[Data supplied]

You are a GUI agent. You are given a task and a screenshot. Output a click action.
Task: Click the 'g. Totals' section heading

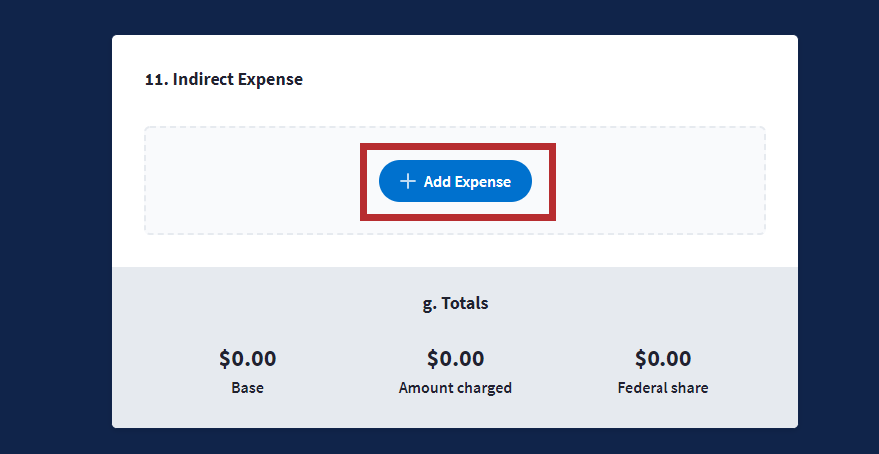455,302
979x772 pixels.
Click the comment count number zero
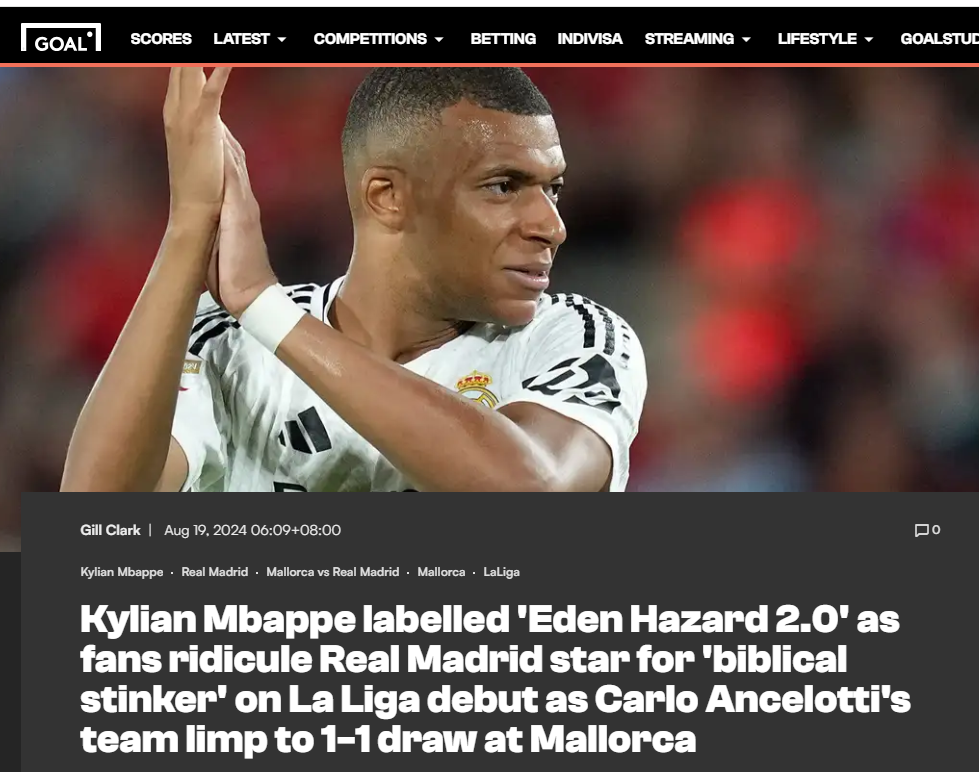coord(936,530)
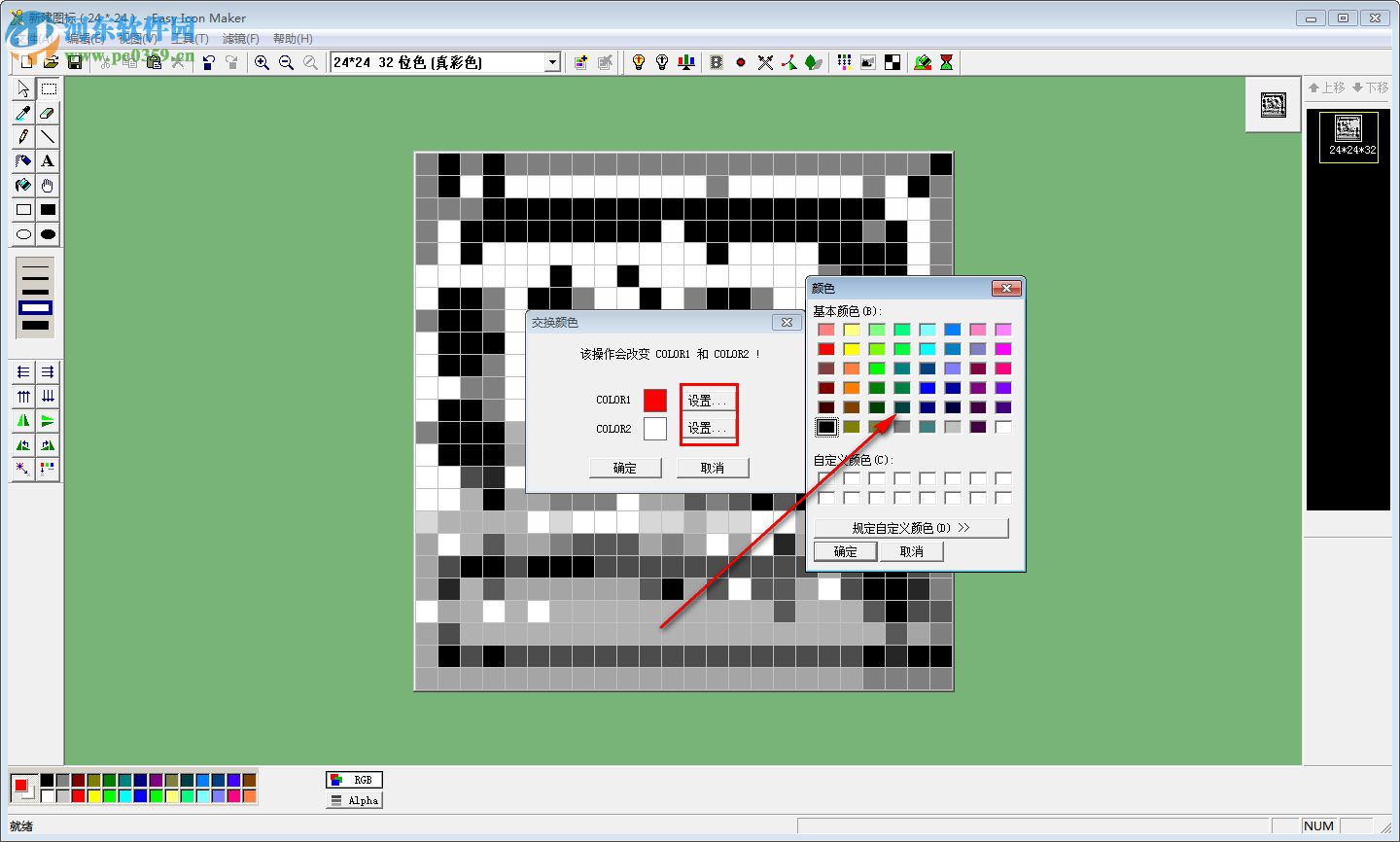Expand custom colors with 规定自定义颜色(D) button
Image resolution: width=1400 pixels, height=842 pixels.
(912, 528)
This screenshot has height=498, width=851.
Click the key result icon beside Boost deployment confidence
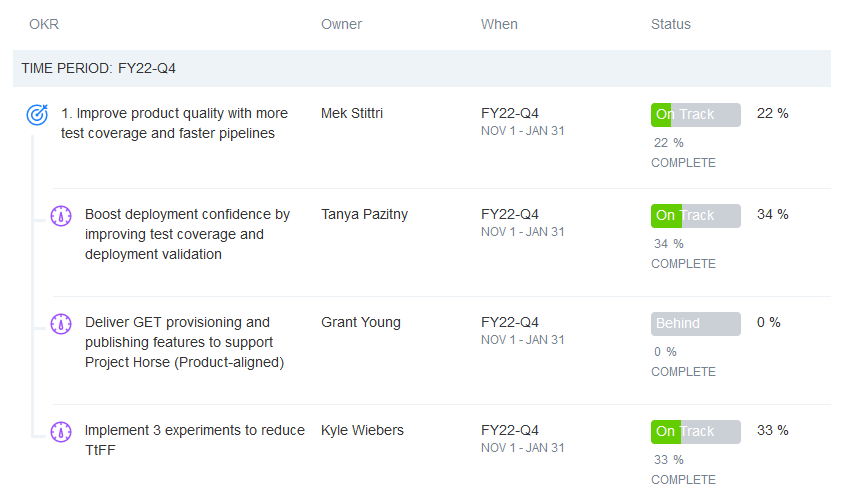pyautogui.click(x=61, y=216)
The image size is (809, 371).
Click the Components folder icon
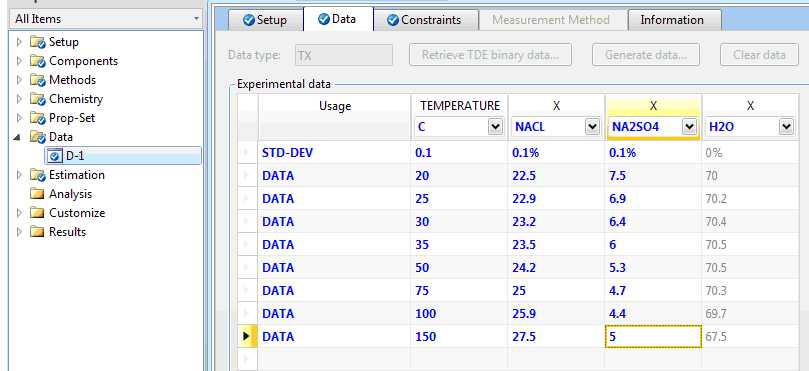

[/Data supplied]

§ **Exercise requirements**:
The expected output is an exact copy of the lines from the top of the data above through the line containing "979x772 pixels.", both included, with every picture omitted.

§ **Answer section**:
You are a GUI agent. You are given a task and a screenshot. Output a click action.
Task: Click the 'g. Totals' section heading

455,302
979x772 pixels.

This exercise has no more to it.